- [WORK ORDER]:
Extract, from the listing that follows, each line containing the word "computer".

** MATERIAL PROVIDED follows **

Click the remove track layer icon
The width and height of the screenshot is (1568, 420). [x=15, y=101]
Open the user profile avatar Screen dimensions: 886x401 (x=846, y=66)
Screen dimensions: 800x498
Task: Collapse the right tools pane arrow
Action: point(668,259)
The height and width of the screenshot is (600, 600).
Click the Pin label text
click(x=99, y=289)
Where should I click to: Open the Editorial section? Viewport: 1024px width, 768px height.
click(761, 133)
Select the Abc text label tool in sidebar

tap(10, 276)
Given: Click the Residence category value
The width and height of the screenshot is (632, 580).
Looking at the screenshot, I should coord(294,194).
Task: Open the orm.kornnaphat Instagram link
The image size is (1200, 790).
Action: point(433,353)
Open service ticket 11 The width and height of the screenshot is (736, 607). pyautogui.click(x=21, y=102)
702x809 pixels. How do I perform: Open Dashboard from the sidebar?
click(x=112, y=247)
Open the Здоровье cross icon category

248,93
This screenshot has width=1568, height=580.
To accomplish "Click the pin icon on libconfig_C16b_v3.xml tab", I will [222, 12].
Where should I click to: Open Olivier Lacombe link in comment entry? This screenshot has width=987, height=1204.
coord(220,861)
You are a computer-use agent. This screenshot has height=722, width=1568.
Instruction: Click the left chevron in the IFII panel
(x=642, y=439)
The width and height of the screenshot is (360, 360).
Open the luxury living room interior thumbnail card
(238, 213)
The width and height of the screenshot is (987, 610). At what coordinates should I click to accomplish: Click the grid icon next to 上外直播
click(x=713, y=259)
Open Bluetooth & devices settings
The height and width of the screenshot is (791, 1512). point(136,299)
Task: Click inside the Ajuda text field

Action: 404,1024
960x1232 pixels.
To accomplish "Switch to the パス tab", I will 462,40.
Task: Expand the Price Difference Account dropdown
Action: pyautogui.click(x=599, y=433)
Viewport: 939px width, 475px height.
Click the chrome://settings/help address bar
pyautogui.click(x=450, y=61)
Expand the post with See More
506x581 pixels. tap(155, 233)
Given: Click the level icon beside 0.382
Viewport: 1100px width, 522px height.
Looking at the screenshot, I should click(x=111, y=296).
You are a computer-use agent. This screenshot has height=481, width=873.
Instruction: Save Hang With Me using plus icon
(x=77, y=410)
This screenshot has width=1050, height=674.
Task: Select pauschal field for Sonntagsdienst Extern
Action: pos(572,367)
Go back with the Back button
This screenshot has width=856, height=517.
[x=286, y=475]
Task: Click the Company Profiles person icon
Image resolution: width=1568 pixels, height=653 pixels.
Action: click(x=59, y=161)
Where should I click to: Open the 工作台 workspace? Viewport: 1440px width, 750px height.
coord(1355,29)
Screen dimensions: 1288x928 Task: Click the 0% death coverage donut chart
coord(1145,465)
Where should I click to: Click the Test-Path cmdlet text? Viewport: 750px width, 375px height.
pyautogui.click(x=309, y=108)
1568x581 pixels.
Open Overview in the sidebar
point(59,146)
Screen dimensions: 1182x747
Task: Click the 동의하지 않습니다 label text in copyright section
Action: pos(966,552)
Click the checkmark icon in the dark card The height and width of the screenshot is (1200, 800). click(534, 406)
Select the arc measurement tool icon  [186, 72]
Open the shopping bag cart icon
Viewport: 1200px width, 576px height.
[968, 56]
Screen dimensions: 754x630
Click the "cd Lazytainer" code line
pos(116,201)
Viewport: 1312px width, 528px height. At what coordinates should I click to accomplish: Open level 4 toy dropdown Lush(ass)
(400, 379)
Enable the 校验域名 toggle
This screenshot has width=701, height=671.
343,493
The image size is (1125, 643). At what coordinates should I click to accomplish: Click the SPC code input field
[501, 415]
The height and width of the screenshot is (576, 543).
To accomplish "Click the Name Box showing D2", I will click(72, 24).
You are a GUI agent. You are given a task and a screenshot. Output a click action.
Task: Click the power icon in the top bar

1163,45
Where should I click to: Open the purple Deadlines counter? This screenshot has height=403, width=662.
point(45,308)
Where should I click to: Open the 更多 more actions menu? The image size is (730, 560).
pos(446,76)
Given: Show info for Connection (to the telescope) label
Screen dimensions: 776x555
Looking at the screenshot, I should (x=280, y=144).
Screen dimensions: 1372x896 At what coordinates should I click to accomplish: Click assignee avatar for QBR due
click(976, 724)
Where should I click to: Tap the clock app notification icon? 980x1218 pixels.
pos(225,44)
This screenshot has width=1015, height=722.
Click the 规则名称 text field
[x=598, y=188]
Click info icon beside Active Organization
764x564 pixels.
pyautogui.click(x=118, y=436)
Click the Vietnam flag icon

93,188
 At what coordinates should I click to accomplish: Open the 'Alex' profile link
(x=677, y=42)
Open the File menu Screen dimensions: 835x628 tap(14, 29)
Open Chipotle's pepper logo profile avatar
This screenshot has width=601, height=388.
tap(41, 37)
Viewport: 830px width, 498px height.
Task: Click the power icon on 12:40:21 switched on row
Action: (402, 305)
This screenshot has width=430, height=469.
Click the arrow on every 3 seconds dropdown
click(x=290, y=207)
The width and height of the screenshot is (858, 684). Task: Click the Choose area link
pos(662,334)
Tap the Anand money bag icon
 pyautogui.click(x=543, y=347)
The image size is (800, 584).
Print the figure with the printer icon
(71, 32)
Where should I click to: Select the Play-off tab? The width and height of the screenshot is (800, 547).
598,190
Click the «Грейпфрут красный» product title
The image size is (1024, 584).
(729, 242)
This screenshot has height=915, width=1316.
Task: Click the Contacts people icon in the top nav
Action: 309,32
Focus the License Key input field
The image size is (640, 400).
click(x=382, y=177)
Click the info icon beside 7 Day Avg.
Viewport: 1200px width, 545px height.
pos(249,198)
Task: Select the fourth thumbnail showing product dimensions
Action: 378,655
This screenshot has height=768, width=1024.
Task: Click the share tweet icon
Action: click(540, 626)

** End of MATERIAL PROVIDED **

- [WRITTEN REPLY]:
You are a computer-use agent. This screenshot has height=722, width=1568.
You are a computer-use agent. This screenshot has height=481, width=873.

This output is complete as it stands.